Эта женщина была прекрасна и порочна. Она могла соблазнить любого мужчину. Теперь Серина понимала, почему Люсьен так хотел обладать ею. Сайрес рассказывал Серине о том, какое значение имеют мужские эротические фантазии. Однако она так и не научилась да и не хотела учиться вести себя, как Равенна. Для Серины христианская мораль всегда стояла выше плотских удовольствий.
Только Люсьен смог лишить ее приверженности этим моральным принципам. Но почему воспоминание о том, как он прикасался к ней, каждый раз отзывается в ее теле горячей и греховной волной желания?
– Добрый вечер, миледи, – произнес кто-то у нее за спиной. Она обернулась и увидела полную женщину средних лет. – Меня зовут Милдред. Милорд прислал меня помочь вам, так как сегодня вы остались без горничной.
Серина кивнула, не сказав ни слова. Служанка продолжила:
– Я вижу, вы смотрите на портрет первой леди Дейнридж.
– Да. Он очень… интересный.
– Так вы поэтому покраснели? – улыбнулась Милдред и, подавшись вперед, зашептала: – Я служила леди Равенне, когда та жила здесь. Это была та еще штучка.
– Она очень хороша собой, – задумчиво проговорила Серина.
– Это точно. Ее хотели все мужчины, а она хотела их, особенно молодых и красивых.
Серина решила было расспросить Милдред о первом браке своего мужа, но сдержалась. Ей не хотелось прослыть сплетницей среди прислуги. Тем временем служанка помогла ей снять платье.
– Здесь есть несколько ночных рубашек леди Равенны, – сказала она. – Наденьте одну из них, пока не пришлют ваши вещи.

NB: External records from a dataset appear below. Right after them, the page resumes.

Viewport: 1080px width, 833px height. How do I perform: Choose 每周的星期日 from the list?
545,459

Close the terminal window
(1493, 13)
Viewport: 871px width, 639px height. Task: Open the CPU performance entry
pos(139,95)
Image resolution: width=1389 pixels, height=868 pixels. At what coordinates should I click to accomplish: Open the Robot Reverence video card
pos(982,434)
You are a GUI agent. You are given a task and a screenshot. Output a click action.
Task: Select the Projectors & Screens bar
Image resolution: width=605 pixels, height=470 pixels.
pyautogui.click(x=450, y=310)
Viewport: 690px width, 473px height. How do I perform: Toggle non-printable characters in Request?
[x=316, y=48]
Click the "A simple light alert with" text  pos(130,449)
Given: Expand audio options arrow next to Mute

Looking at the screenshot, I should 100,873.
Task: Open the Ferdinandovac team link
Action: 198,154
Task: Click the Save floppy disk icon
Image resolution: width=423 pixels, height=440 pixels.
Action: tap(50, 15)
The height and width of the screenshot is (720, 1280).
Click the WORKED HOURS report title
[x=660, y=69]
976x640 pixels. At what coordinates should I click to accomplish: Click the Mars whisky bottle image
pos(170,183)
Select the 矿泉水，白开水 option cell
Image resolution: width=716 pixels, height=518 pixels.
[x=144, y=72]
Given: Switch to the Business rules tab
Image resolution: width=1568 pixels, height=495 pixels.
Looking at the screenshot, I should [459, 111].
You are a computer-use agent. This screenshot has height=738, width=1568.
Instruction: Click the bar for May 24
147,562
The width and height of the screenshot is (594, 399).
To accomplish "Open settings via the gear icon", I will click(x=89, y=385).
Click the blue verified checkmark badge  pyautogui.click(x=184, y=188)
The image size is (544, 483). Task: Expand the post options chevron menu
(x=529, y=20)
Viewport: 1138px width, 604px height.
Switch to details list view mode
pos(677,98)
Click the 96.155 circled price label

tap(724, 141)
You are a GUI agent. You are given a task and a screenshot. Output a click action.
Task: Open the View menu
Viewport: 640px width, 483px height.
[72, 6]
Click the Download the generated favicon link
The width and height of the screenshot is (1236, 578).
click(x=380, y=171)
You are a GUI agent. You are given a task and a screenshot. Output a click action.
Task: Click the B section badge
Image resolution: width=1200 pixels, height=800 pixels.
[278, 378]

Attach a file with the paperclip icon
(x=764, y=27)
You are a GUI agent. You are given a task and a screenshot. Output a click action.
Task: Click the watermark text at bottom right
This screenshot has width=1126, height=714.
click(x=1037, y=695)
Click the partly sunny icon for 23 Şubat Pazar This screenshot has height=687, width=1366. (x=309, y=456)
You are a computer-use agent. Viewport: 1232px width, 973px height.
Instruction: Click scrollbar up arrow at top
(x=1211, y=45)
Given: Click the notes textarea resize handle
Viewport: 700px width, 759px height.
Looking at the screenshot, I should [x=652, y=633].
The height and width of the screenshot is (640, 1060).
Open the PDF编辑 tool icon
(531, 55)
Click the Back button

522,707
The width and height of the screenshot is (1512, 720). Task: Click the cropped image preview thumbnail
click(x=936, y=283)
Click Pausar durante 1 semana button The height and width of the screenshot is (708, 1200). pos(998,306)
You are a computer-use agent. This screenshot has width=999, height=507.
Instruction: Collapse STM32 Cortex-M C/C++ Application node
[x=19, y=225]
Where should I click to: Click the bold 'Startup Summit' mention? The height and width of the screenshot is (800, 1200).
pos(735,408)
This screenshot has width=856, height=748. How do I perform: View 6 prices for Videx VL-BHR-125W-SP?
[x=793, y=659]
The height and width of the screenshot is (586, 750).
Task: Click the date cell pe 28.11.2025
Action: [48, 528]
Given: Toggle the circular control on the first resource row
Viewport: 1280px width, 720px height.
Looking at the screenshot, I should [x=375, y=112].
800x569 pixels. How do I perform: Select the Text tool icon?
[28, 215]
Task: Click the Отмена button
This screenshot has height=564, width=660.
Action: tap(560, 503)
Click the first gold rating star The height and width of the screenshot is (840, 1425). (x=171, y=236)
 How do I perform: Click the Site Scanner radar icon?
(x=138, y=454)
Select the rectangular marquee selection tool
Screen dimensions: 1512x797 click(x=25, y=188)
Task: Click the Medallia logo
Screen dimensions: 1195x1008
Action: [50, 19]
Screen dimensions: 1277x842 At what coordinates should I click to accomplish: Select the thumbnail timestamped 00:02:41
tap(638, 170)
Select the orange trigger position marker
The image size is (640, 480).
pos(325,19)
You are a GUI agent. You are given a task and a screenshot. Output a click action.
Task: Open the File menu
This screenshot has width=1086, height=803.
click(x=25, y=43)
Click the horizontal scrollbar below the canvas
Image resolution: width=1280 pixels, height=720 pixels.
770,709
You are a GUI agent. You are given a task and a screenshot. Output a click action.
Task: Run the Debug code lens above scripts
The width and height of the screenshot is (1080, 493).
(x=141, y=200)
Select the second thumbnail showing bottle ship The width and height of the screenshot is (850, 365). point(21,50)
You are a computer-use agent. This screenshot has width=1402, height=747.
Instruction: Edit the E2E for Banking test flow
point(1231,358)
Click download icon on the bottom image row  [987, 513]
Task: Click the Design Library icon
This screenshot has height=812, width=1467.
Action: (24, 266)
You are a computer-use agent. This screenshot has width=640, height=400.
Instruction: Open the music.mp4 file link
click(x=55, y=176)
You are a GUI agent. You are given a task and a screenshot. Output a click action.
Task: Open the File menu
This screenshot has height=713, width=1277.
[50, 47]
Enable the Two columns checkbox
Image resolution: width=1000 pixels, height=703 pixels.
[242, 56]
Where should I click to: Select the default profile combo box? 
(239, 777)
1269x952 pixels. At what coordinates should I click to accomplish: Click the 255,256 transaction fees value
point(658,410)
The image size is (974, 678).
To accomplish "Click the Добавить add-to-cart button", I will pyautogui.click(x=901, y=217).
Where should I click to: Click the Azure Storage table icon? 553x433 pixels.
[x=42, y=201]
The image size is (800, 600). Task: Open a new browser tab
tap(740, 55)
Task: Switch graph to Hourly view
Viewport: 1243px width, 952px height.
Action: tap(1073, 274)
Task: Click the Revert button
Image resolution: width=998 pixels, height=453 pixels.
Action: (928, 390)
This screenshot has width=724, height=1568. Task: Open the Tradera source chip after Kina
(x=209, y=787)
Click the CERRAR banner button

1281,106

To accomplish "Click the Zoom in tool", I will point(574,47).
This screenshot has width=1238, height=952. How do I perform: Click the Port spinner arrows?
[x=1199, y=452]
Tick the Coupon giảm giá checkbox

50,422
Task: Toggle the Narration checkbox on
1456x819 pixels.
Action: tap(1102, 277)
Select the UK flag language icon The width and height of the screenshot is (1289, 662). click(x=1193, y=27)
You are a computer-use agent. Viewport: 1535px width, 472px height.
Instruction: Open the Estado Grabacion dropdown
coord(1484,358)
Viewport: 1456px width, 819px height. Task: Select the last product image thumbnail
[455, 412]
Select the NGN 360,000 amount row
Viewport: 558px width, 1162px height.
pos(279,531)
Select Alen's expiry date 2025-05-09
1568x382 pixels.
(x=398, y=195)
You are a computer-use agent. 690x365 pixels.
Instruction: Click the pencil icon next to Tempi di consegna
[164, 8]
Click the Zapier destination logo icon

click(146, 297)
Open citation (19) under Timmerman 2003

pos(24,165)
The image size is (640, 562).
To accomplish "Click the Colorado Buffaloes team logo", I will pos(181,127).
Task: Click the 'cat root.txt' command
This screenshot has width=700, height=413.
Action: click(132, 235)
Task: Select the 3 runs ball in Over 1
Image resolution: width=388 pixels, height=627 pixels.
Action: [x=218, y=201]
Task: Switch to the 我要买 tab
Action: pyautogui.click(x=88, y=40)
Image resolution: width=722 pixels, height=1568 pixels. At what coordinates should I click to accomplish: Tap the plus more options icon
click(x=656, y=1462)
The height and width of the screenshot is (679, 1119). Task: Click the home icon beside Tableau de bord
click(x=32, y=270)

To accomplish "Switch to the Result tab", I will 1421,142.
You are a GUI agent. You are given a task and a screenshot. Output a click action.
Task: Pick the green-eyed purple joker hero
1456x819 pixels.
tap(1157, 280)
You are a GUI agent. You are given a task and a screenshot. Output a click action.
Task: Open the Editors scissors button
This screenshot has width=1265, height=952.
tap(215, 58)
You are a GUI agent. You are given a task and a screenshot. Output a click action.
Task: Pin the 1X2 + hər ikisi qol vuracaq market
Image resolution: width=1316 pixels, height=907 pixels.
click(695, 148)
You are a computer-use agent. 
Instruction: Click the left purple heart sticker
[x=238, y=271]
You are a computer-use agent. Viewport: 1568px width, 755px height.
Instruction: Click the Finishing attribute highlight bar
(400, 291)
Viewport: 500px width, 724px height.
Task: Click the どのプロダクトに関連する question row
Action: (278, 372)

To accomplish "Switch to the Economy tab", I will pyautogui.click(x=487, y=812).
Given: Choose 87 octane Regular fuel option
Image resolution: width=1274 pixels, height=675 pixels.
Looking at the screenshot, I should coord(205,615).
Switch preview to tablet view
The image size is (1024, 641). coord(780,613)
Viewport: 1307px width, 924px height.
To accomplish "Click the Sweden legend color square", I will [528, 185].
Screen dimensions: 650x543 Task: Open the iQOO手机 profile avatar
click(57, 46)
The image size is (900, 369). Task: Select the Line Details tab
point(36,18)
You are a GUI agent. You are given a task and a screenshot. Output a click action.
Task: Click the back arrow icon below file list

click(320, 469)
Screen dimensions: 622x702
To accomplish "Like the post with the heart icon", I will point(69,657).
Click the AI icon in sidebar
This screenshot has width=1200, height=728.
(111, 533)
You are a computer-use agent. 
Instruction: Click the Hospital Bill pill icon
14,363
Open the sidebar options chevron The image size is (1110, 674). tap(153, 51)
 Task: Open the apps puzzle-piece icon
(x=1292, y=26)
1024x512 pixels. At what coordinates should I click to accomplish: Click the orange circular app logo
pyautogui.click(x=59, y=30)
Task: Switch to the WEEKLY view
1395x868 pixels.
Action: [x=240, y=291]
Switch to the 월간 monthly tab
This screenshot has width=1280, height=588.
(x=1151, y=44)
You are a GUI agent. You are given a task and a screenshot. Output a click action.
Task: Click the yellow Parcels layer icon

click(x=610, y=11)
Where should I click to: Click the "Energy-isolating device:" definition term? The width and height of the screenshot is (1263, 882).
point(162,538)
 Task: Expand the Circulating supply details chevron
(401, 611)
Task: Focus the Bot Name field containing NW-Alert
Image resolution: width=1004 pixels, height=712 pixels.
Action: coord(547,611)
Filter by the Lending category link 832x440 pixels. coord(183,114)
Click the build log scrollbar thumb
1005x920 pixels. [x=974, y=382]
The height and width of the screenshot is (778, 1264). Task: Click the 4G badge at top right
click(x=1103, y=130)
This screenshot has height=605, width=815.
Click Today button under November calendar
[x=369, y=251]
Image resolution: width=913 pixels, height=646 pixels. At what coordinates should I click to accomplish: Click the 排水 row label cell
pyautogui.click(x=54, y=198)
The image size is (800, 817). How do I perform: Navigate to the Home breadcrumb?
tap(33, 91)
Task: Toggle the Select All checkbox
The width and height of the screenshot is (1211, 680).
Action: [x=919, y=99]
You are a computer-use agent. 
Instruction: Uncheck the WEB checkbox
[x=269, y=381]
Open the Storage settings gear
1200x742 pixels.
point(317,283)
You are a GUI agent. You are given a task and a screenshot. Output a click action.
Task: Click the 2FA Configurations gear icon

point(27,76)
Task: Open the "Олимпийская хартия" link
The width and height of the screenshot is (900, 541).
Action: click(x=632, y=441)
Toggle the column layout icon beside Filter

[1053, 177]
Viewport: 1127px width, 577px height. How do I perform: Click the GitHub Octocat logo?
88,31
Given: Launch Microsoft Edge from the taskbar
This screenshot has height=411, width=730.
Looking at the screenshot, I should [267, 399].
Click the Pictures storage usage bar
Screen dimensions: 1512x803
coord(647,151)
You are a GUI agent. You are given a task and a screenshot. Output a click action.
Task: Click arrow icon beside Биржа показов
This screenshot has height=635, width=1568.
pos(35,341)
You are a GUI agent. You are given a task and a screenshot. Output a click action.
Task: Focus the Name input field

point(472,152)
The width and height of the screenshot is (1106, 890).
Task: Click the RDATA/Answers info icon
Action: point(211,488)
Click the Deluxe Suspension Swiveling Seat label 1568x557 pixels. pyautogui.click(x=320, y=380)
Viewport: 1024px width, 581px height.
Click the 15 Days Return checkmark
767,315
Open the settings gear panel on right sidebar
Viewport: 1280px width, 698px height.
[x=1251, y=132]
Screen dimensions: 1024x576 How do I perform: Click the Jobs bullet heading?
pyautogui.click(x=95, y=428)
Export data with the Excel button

Серина думала, что Равенна уже ничем не сможет ее удивить, но у нее буквально перехватило дыхание, когда Милдред выложила перед ней ночные одеяния ее предшественницы. Одно из них было из прозрачного красного шелка, другое – из черного шелка, а третье – темно-зеленое, с отделкой из черных цветов.
Носила ли Равенна эти вещи для того, чтобы понравиться Люсьену? Срывал ли он с нее эти рубашки, чтобы заняться любовью? Серина думала, что отношения ее нового мужа и его бывшей жены не волнуют ее, но теперь, глядя на эти эротические наряды, поняла, что это не так.
– Лучше я посплю в своем собственном белье, – пробормотала она.
– Я с вами согласна, – ответила Милдред, подмигивая. – Это не одежда, а сатанинское проклятие.
– Я хочу, чтобы эту комнату полностью переделали, – сказала Серина. – А портрет нужно убрать немедленно.
– Я позову слуг, – предложила Милдред.
Серина вздохнула. Она так устала и мечтала заснуть. Теперь же, если придут слуги, ей снова придется одеваться.
– Думаю, это подождет до утра, – сказала она.
– Хорошо, – согласилась служанка. – Если вам что-то понадобится, позвоните в колокольчик. Да, – добавила она, нахмурившись, – милорд просил передать вам, что он уйдет и его не будет до самого утра.
Сказав это, Милдред вышла и закрыла за собой дверь.
Он ушел? Куда мог уйти Люсьен в первую брачную ночь? На какой-то бал или прием? Это было возможно, но почему-то Серине представилось, что в эту минуту ее муж сжимает в своих объятиях другую женщину.
Она закрыла глаза, пытаясь отогнать мучительное видение. Ее не интересует, с кем он проводит время. Если он решил заручиться местом в аду, это его дело.
Но слезы, которые текли по ее щекам, свидетельствовали о том, что она лгала самой себе.
Клейборн сделал глубокий вдох, прежде чем рывком распахнуть дверь своего дома.